* _Action item_: From the data below, copy each line that includes the word "info".

Stored items:
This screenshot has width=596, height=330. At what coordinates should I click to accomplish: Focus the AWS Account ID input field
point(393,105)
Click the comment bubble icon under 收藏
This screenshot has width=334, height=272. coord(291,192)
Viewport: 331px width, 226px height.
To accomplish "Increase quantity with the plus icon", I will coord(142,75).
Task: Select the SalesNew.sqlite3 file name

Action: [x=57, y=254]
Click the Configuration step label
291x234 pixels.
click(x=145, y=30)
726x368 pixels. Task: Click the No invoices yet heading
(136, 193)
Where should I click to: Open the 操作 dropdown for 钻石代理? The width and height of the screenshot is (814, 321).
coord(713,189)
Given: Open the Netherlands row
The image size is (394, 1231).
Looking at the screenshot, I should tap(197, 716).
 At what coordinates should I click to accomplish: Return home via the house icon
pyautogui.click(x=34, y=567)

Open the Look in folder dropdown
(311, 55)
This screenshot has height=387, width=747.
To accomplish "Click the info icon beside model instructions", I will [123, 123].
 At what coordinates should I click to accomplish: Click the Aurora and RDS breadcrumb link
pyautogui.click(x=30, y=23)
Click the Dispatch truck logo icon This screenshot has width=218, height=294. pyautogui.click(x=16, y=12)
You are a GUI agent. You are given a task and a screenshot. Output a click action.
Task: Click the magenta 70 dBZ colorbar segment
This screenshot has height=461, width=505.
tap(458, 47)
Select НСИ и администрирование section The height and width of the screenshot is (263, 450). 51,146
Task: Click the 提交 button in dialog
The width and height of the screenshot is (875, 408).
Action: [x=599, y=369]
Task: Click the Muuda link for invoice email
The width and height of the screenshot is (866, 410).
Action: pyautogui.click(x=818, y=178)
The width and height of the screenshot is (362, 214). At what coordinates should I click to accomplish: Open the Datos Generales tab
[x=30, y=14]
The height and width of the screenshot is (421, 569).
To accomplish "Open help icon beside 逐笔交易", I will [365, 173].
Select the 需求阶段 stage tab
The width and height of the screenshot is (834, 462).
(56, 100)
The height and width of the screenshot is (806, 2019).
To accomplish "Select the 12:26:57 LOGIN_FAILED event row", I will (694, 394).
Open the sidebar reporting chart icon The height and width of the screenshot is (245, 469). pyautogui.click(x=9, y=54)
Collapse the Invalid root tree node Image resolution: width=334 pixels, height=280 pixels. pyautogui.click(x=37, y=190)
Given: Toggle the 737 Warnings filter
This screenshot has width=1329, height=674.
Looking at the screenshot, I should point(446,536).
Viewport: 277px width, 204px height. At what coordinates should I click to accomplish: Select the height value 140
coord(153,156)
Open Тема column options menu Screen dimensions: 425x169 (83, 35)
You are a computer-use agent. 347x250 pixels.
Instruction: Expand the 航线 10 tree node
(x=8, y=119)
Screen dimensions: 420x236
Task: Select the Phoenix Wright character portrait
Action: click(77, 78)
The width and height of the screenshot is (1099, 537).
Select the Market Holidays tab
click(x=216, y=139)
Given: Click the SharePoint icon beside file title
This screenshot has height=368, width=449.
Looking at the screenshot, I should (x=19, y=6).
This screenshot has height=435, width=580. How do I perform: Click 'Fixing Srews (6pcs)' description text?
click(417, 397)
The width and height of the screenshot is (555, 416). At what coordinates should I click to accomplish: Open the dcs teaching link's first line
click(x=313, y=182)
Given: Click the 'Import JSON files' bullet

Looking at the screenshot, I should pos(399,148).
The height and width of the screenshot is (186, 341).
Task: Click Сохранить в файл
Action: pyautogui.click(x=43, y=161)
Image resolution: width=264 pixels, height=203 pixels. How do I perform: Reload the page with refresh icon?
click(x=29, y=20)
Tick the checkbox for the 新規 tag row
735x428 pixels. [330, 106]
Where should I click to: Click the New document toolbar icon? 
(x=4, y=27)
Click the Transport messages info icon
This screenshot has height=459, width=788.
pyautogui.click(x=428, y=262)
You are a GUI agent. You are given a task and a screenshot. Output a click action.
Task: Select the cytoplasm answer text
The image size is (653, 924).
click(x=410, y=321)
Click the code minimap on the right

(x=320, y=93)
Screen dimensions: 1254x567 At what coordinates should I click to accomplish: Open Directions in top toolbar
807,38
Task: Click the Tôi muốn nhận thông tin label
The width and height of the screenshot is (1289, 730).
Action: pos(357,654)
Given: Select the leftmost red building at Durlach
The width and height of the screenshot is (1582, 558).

* _Answer box_:
To accomplish "Click the info icon beside model instructions", I will [123, 123].
Click the Transport messages info icon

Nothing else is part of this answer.